Mary Ellen Mark. The lives of Women
Mary Ellen Mark was a documentary photographer making intensely vivid, groundbreaking photo essays exploring the realities of people in a variety of complex, often difficult situations. A large majority of these people were women.
Mary Ellen Mark’s work predates today’s focus on the abuse and suffering of women highlighted by the #MeToo movement and others, with numerous projects extensively exploring the lives of women in difficult, painful, at times nearly impossible situations. A passionate witness, her life’s work was to use photography and film to delve deeply into the lives of others as a way of embracing their humanity and sharing it with a larger audience, providing her subjects with a significant, often powerful voice.
In the 1970s Mary Ellen Mark made a series of intimate black-and-white photographs of female patients in distress on Ward 81, the only locked ward for women in the Oregon State Hospital, publishing a book of the same name. In 1981 she published another volume, Falkland Road: Prostitutes of Bombay, a pioneering work in color on the lives of sex workers in Mumbai’s low-rent red light district. A few years later her work on Mother Teresa’s Mission of Charity in Calcutta came out as a book, illuminating the strength and commitment of this icon of generosity.
Mary Ellen Mark. The lives of Women, at Fundacion Foto Colectania Barcelona collects photographs, films and material to explore the work that Mark did during the second half of the 20th century documenting a wide variety of women in diverse situations.

** Records provided **
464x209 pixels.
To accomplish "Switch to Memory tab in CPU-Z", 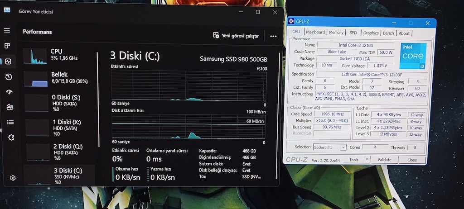I will pos(336,33).
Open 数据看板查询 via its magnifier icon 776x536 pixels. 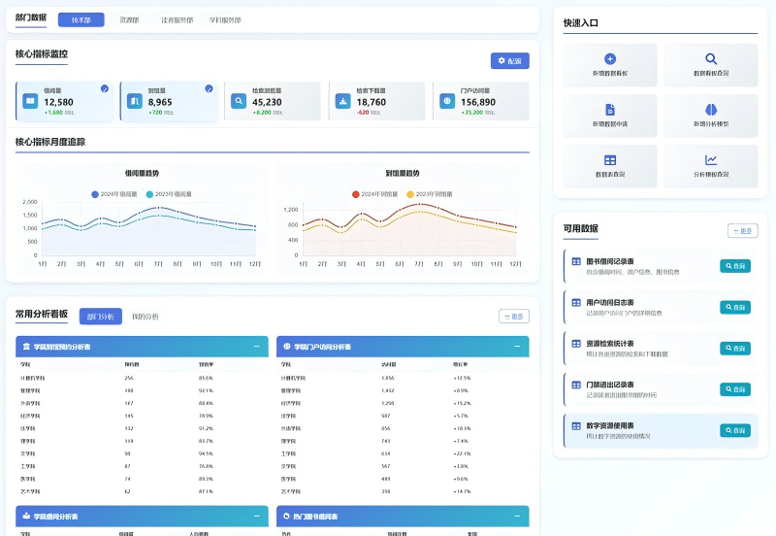click(x=711, y=59)
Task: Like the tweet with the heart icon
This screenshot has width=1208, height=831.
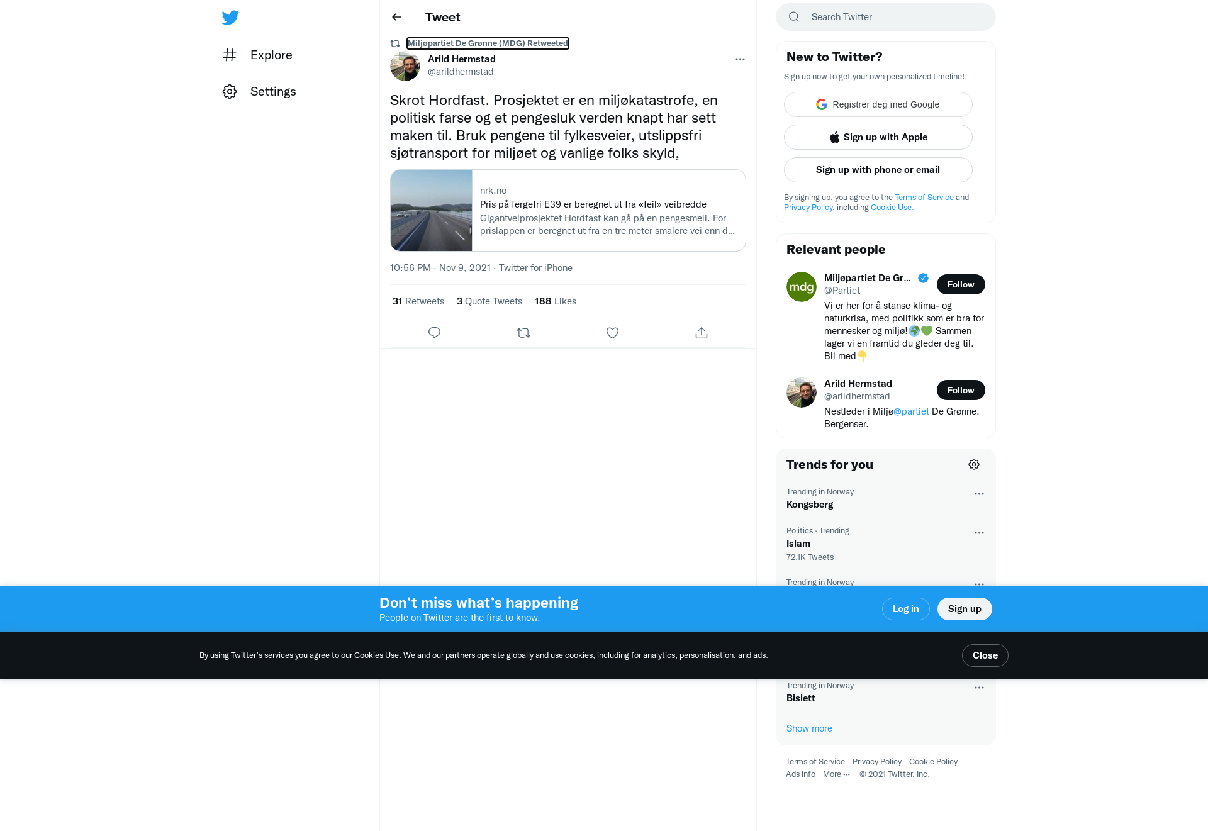Action: [612, 333]
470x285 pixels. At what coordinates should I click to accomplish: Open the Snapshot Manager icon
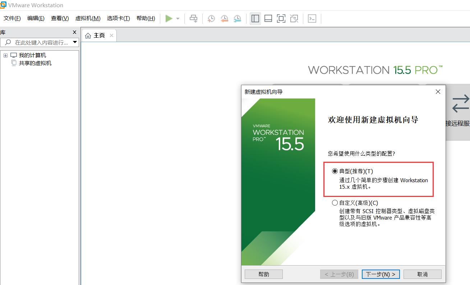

** Exercise requirements **
1 > List the projects that the paragraph of the Mary Ellen Mark piece beginning "In the 1970s" describes, and give the subject of each.
2 > From the Mary Ellen Mark text above, extract the part that opens with the words containing "Mary Ellen Mark. The lives of Women, at" and closes with "in diverse situations.".

** Solutions per task **
1 >
- Ward 81: black-and-white photographs of female patients in distress on Ward 81, the only locked ward for women in the Oregon State Hospital.
- Falkland Road: Prostitutes of Bombay: a color work on the lives of sex workers in Mumbai's low-rent red light district.
- The work on Mother Teresa's Mission of Charity in Calcutta: it shows the strength and commitment of Mother Teresa.

2 >
Mary Ellen Mark. The lives of Women, at Fundacion Foto Colectania Barcelona collects photographs, films and material to explore the work that Mark did during the second half of the 20th century documenting a wide variety of women in diverse situations.